▸ **Source document**

******************************

Setting the escalation risks aside, no-fly zones by themselves counter only threats from the air. They do nothing to protect civilians from ground-based threats like missiles and artillery. Bombs dropped from warplanes have accounted for some of the death and destruction Russia is inflicting upon Ukraine (Russia has in recent days ramped up its sortie rate to hundreds a day). But according to data collected by Action on Armed Violence, an advocacy group that focuses on the impact of armed violence, more civilian casualties have been caused by ground-launched artillery, rockets, and missiles than air-launched weapons.

Even the strikes that come from aircraft may come from planes far away, rather than overhead: the cruise missile barrage against the Ukrainian military base at Yavoriv was launched from aircraft that never left Russian airspace. A no-fly zone would not stop such threats. And when it becomes clear that such a zone is not enough, as happened in Bosnia in 1995, the United States may soon feel pressure to expand its military operation to strike additional targets on the ground, further drawing it into the conflict.

Indeed, past experiences reinforce the need for caution. Since the 1990s, the United States and its allies have imposed no-fly zones in northern and southern Iraq, Bosnia, and Libya. In none of those cases was the United States trying to impose a no-fly zone against a military with Russia’s capabilities, or one with the ability to retaliate with nuclear weapons. Moreover, all had mixed results when it came to protecting civilians.

In 1995, even with a NATO-imposed no-fly zone in effect, Serb forces perpetrated a genocide against Bosnian Muslims at Srebrenica and killed dozens of civilians in a mortar attack on Sarajevo’s Markale Market. After the no-fly zone’s failure to prevent such horror, NATO then expanded its intervention in Bosnia, carrying out additional strikes on ground-based threats to civilians such as Bosnian Serb artillery and arms depots. A similar situation could play out in Ukraine — only with the added risk of escalation.

******************************

▸ **Recorded data**
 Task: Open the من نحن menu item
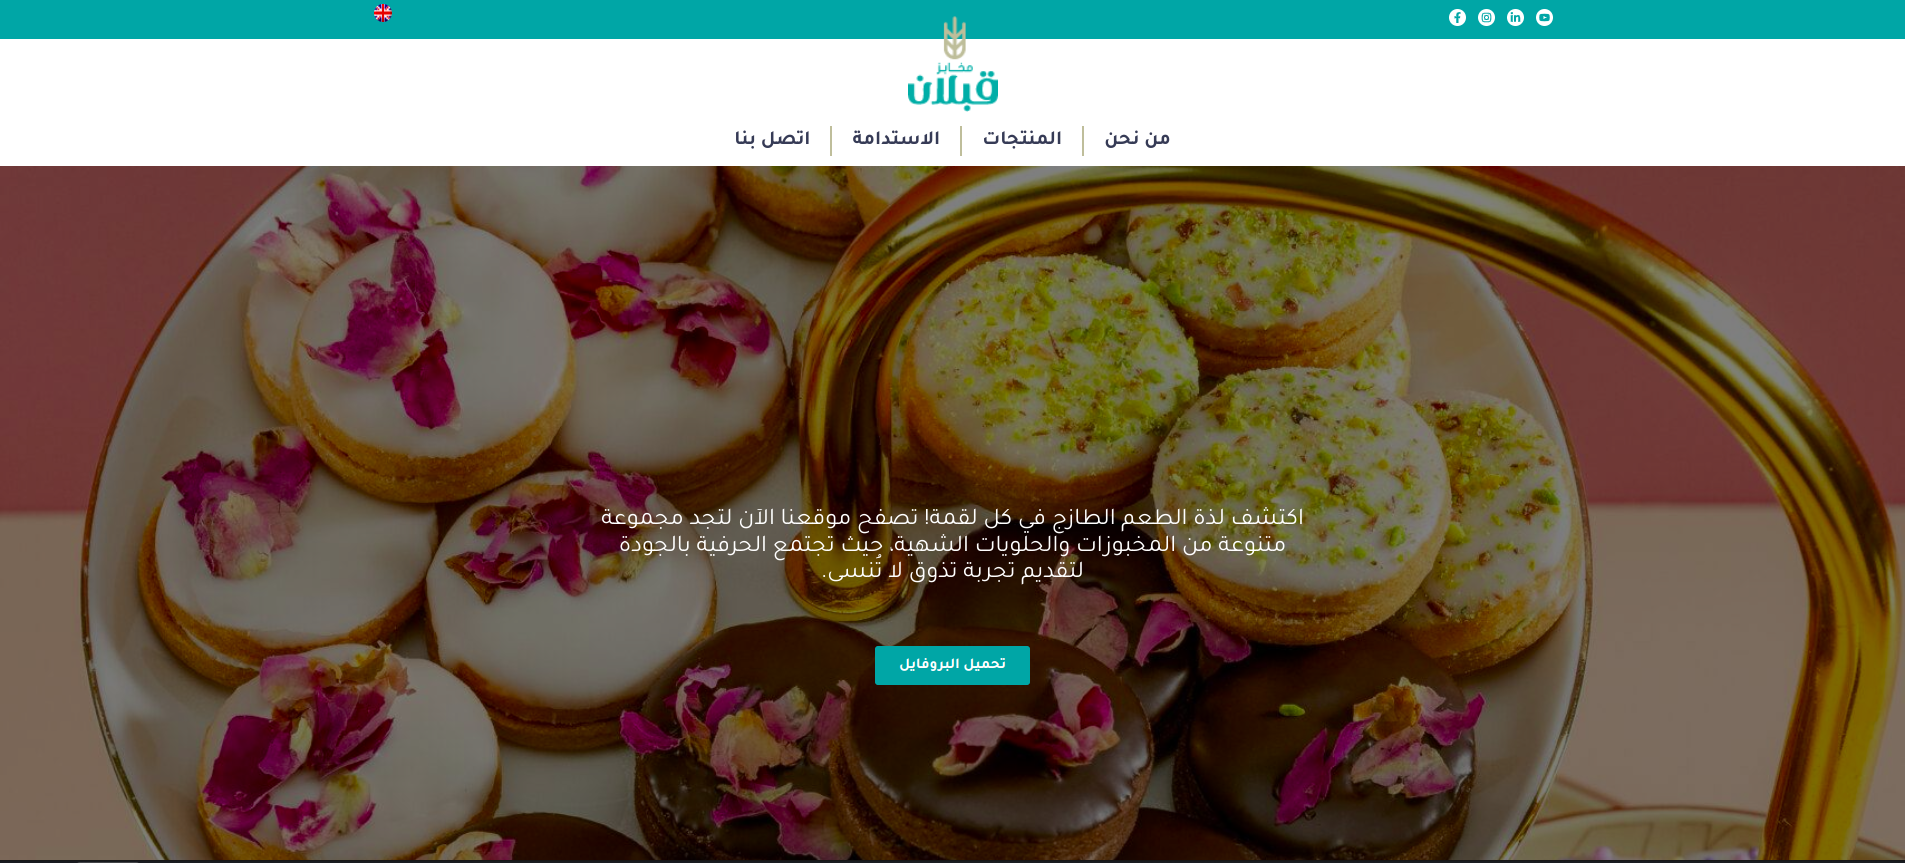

******************************

▸ **Action item A**
Answer these questions from the no-fly zone passage:
(i) According to Action on Armed Violence, what has caused more civilian casualties than air-launched weapons?
(ii) Where did the aircraft that launched the cruise missile barrage against the base at Yavoriv stay?
(iii) Where have the United States and its allies imposed no-fly zones since the 1990s?
▸ **Action item B**
Return the no-fly zone passage word for word, from "In 1995, even" to "risk of escalation.".
▸ **Action item C**
Resume the no-fly zone passage after its final sentence.

▸ **Exercise response A**
(i) Ground-launched artillery, rockets, and missiles.
(ii) They never left Russian airspace.
(iii) In northern and southern Iraq, Bosnia, and Libya.

▸ **Exercise response B**
In 1995, even with a NATO-imposed no-fly zone in effect, Serb forces perpetrated a genocide against Bosnian Muslims at Srebrenica and killed dozens of civilians in a mortar attack on Sarajevo’s Markale Market. After the no-fly zone’s failure to prevent such horror, NATO then expanded its intervention in Bosnia, carrying out additional strikes on ground-based threats to civilians such as Bosnian Serb artillery and arms depots. A similar situation could play out in Ukraine — only with the added risk of escalation.

▸ **Exercise response C**
This isn’t to say that the United States and its NATO allies should not be helping Ukraine to “close the sky” by other means. From the start of the war, Ukrainian air defenses have done serious damage to Russian aircraft. Although difficult to verify, according to Ukraine, its forces have destroyed 101 Russian planes and 124 helicopters as of March 23. They’re poised to get even more lethal: After Mr. Zelensky’s address to the U.S. Congress, the White House announced an additional $800 million in security assistance to Ukraine — adding to the anti-tank and antiaircraft weapons already provided — including some 800 Stinger shoulder-fired antiaircraft systems and switchblade drones, capable of both observation and attacks on targets such as Russian artillery. It is also reportedly exploring whether European allies could transfer Soviet-made S-300 long-range surface-to-air missiles to Ukraine.

It is important to recognize the significance of the measures the United States and others have taken to assist in the defense of Ukraine. The overt transfers of weapons to Ukraine — weapons intended to kill Russian forces — are themselves a remarkable and potentially escalatory step. So far, that does not appear to have crossed Moscow’s redlines for military retaliation against the United States.

Seeking to deprive Russia of airpower in the conflict would be an extraordinarily dangerous gamble with uncertain payoff. The Biden administration should remain resolute in rejecting such proposals, which, although presented as half measures to avoid direct war between the United States and Russia, are in fact tantamount to exactly that war. The United States and its NATO allies must continue to help Ukraine. But they must also do their part to avoid escalating that conflict, as the costs of doing so could well be unfathomable.

Brian Finucane is a senior adviser with the U.S. program at the International Crisis Group, a think tank analyzing global crises, where Olga Oliker is the program director for the Europe and Central Asia division.